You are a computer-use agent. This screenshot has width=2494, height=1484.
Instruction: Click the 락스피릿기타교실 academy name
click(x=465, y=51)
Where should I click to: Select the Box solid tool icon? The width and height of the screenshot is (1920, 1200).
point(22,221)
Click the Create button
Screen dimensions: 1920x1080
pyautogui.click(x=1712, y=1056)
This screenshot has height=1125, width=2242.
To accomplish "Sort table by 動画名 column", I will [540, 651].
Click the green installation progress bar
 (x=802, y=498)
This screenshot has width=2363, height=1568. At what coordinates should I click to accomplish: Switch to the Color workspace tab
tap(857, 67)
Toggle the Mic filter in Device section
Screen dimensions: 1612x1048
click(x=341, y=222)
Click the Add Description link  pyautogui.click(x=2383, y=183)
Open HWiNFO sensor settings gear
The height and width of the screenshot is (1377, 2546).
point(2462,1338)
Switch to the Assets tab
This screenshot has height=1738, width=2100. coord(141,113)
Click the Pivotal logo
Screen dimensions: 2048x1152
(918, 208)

-----

Work request: Would you write the records out again, word for word?

Response area:
You are a computer-use agent. This screenshot has width=2494, height=1484.
Instruction: Click the 락스피릿기타교실 academy name
click(x=465, y=51)
Where should I click to: Select the Box solid tool icon? The width and height of the screenshot is (1920, 1200).
point(22,221)
Click the Create button
Screen dimensions: 1920x1080
pyautogui.click(x=1712, y=1056)
This screenshot has height=1125, width=2242.
To accomplish "Sort table by 動画名 column", I will [540, 651].
Click the green installation progress bar
 (x=802, y=498)
This screenshot has width=2363, height=1568. At what coordinates should I click to accomplish: Switch to the Color workspace tab
tap(857, 67)
Toggle the Mic filter in Device section
Screen dimensions: 1612x1048
click(x=341, y=222)
Click the Add Description link  pyautogui.click(x=2383, y=183)
Open HWiNFO sensor settings gear
The height and width of the screenshot is (1377, 2546).
point(2462,1338)
Switch to the Assets tab
This screenshot has height=1738, width=2100. coord(141,113)
Click the Pivotal logo
Screen dimensions: 2048x1152
(918, 208)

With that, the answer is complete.